The ancient laws of supply and demand hold true in modern Britain
Prices are a function of supply and demand and the simple fact is that the UK has long had a massive shortage of housing which has only been exacerbated by population growth (only part of which has been due to immigration of any sort and only a very small part of which has been due to immigration from EU countries).
The government has been actively working to encourage and facilitate the development of new homes, however while this is of course welcome, it has to be set against the fact that the UK also has a significant number of older homes which require either significant refurbishment or to be completely rebuilt. Therefore, the gains are, realistically less than the headline figures would suggest.
February 2019 saw UK property price rise on a monthly, quarterly and annualized basis
According to figures from the Halifax, UK property prices rose 5.9% month-on-month, 1.8% quarter-on-quarter and 2.8% year-on-year. This is the first time the UK has seen monthly, quarterly and annualized growth since October 2018.
These figures might comes as a surprise to those who have been reading up on the performance of the London property market, which has been sluggish for some time now, but while London may be the biggest city in the UK, it is not the only one and its minimal growth has been more than counterbalanced by robust local markets in other parts of the country, particularly the north of England.
Outside of England, Aberdeen is the only major city which is clearly struggling, although that fact will come as no surprise whatsoever to anyone familiar with the local economy, which has long risen and fallen in line with oil prices, both Edinburgh and Glasgow continue to do well as do Wales and Northern Ireland.

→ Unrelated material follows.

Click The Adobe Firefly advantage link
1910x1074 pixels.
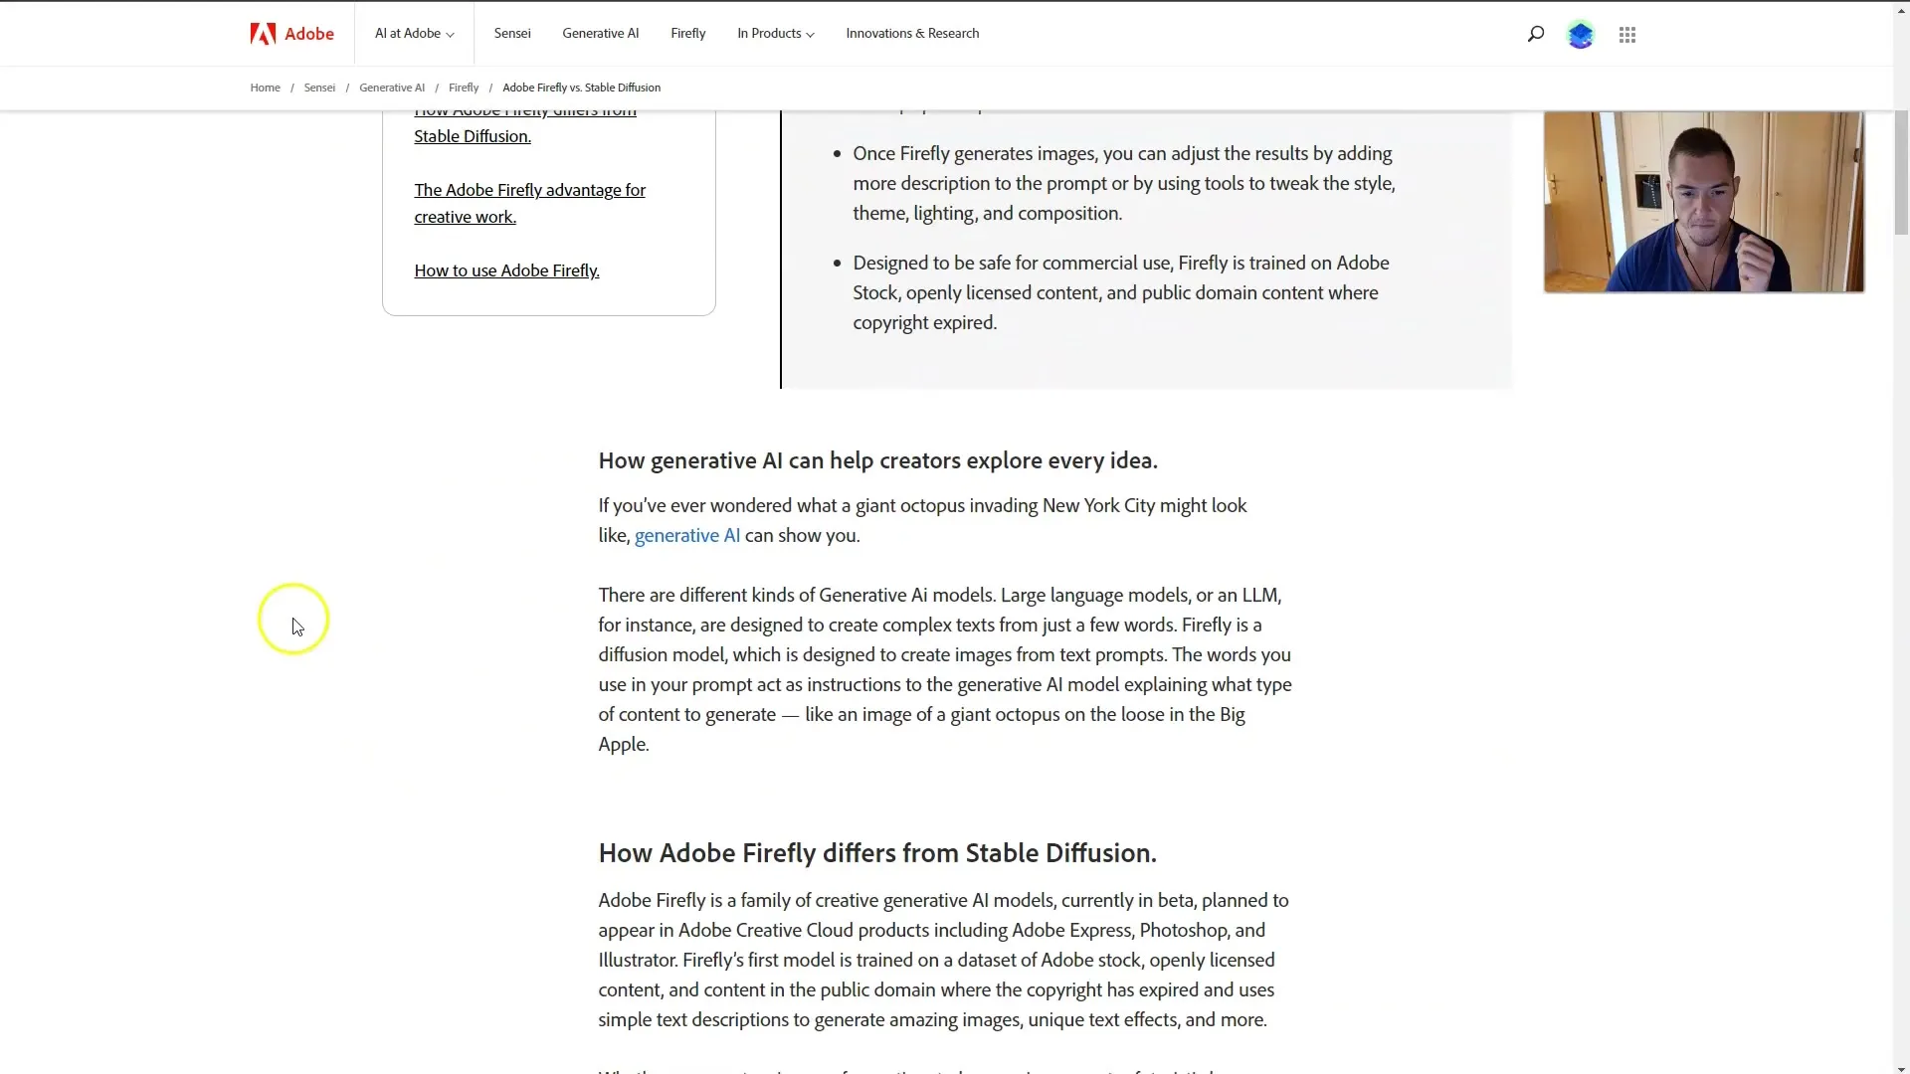[530, 202]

The UK is still an attractive investment destination for global investors
Far from being deterred by the prospect of the UK’s exit from the EU, international investors seem to be viewing it as a useful buying opportunity. This relates, in part, to the previous comments about the laws of supply and demand. It does, however, also reflect a certain level of confidence in the UK’s ability to manage its economy when it exits from the EU.
The simple fact of the matter is that the UK has numerous advantages as a business destination even without access to the common market many of which revolve around the fact that the country has long had a very accepting attitude towards businesses in general and disruptive businesses in particular.
For example, the UK has exceptionally flexible labour laws together with a significant talent pool of highly-skilled workers. In the EU, only Ireland comes close to offering similar advantages, but Ireland’s “business-friendly” credentials have already brought it into (expensive) conflict with the EU, a fact which is unlikely to have passed unnoticed by the world of business.